La cassazione conferma gli orientamenti di legittimità sulla particolare tenuità del fatto e sullo stato di necessità in relazione all’omesso versamento di ritenute certificate.
Si segnala ai lettori del blog la sentenza n. 52974/2018 – dep. 26.11.2018 resa dalla III Sezione penale della Corte di Cassazione nell’ambito di un procedimento per omesso versamento di ritenute certificate, ove i giudici di Piazza Cavour hanno, ancora una volta, ritenuto di dare continuità al restrittivo orientamento di legittimità in merito all’applicabilità della causa di non punibilità per particolare tenuità del fatto ex art. 131-bis c.p. e dello stato di necessità alle fattispecie di reato omissive previste e punite dal D.lgs. n. 74/2000.
========
PROBLEMA DA RISOLVERE: Riporta il brano sulla sentenza di Cassazione partendo da "La cassazione conferma" e arrivando fino a "di ritenute certificate.", ma sostituisci "orientamenti" con "indirizzi".

DATI MOSTRATI:
========
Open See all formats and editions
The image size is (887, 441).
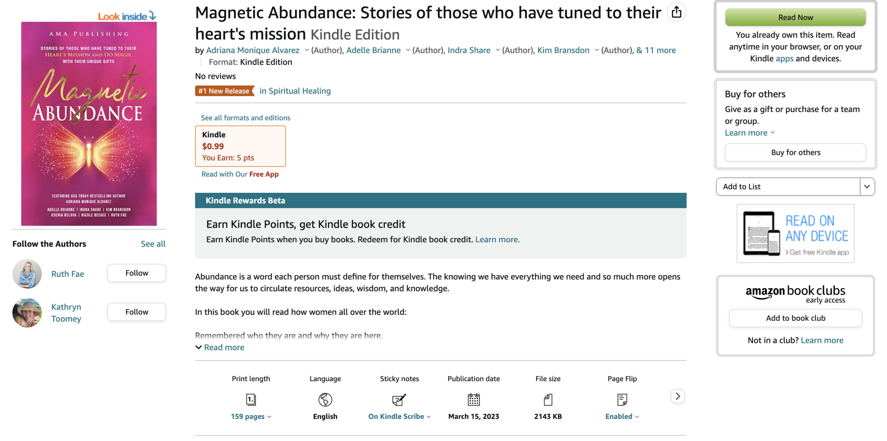point(245,118)
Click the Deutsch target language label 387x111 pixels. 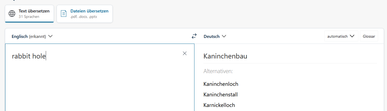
========
RISPOSTA AL COMPITO:
La cassazione conferma gli indirizzi di legittimità sulla particolare tenuità del fatto e sullo stato di necessità in relazione all’omesso versamento di ritenute certificate.